Debido a un error en el código detectado en enero, ciberdelincuentes tuvieron acceso a datos como direcciones de correo electrónico y números de teléfono asociados a cuentas y los pusieron en venta a u$s30 mil en la dark web.
Mientras continúa la pelea entre Twitter y Elon Musk, la red social confirmó que ciberdelincuentes vulneraron la seguridad de la aplicación y filtraron datos de al menos 5,4 millones de usuarios.
La empresa se enteró en enero de 2022, pero recién lo comunicó el viernes 5 de agosto. Según explicaron, en junio de 2021 los desarrolladores actualizaron el código del sitio, como parte de sus operaciones regulares.
Sin embargo, un error en el código permitió que el sistema de Twitter pudiera revelar a qué cuenta estaban asociados datos como direcciones de correo electrónico y números de teléfono.

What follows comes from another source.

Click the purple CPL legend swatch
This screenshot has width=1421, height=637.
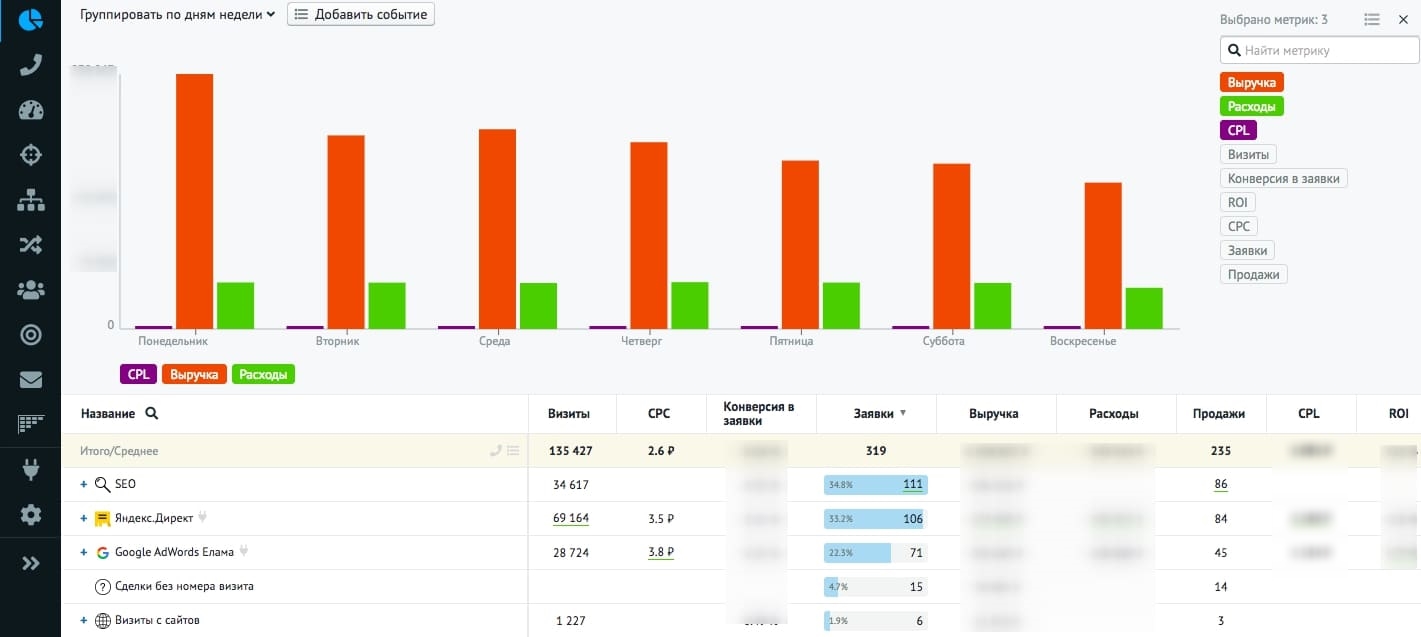pos(138,375)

La compañía tomó conocimiento del error en enero de 2022 y lo corrigió. En principio, el diagnóstico era que ningún ciberdelincuente había sacado provecho de la vulnerabilidad, pero un informe del sitio Bleeping Computer de julio reveló que en la dark web se había puesto en venta una base de datos de más de 5 millones de cuentas por u$s30 mil.

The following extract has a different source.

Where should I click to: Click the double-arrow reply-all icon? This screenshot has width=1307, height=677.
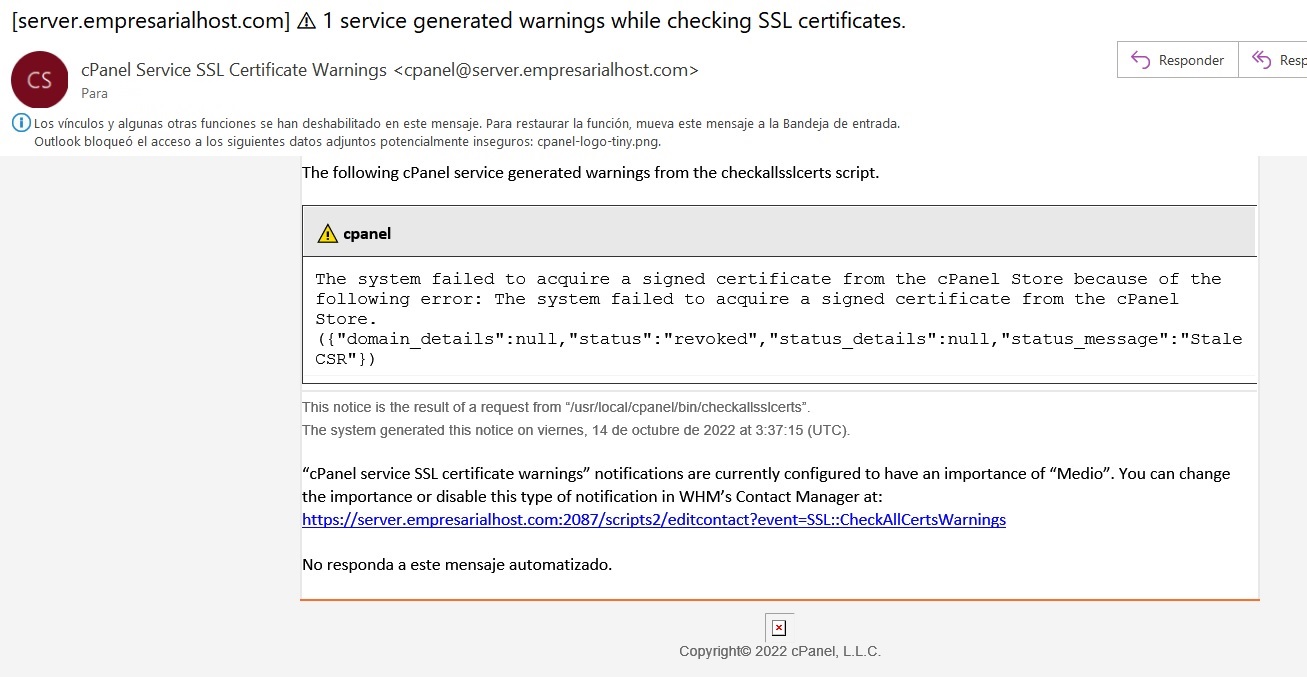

Esto afectaría principalmente a usuarios que utilizan cuentas con seudónimos para mantener el anonimato cuando sus vidas corren peligro por ser disidentes en países con gobiernos totalitarios. También, en menor grado, a quienes operan en forma de «trolls».

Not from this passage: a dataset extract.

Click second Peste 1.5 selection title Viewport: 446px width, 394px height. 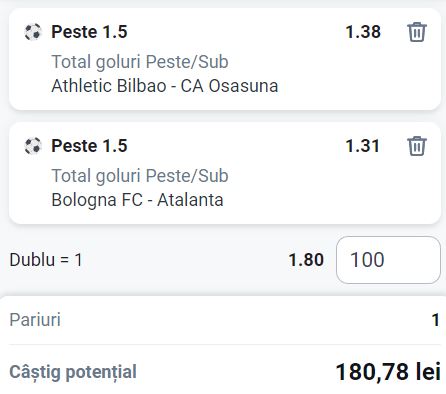pos(89,146)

«Estamos publicando esta actualización porque no podemos confirmar todas las cuentas que se vieron potencialmente afectadas, y somos particularmente conscientes de las personas con cuentas seudónimas que pueden ser atacadas por el Estado u otros actores», reconocieron desde Twitter.
En su comunicado, la red social sostuvo que no puede confirmar si todos los usuarios están afectados por el problema, pero que mantendrá al tanto a las cuentas que sí sufrieron vulneraciones. La empresa sí aseguró que ninguna contraseña se vio comprometida en la violación de datos.
En Twitter aconsejaron a los usuarios habilitar la autenticación en dos pasos para mantener sus cuentas seguras. Además, «para mantener su identidad lo más oculta posible, recomendamos no agregar un número de teléfono o dirección de correo electrónico conocidos públicamente a su cuenta», expresaron.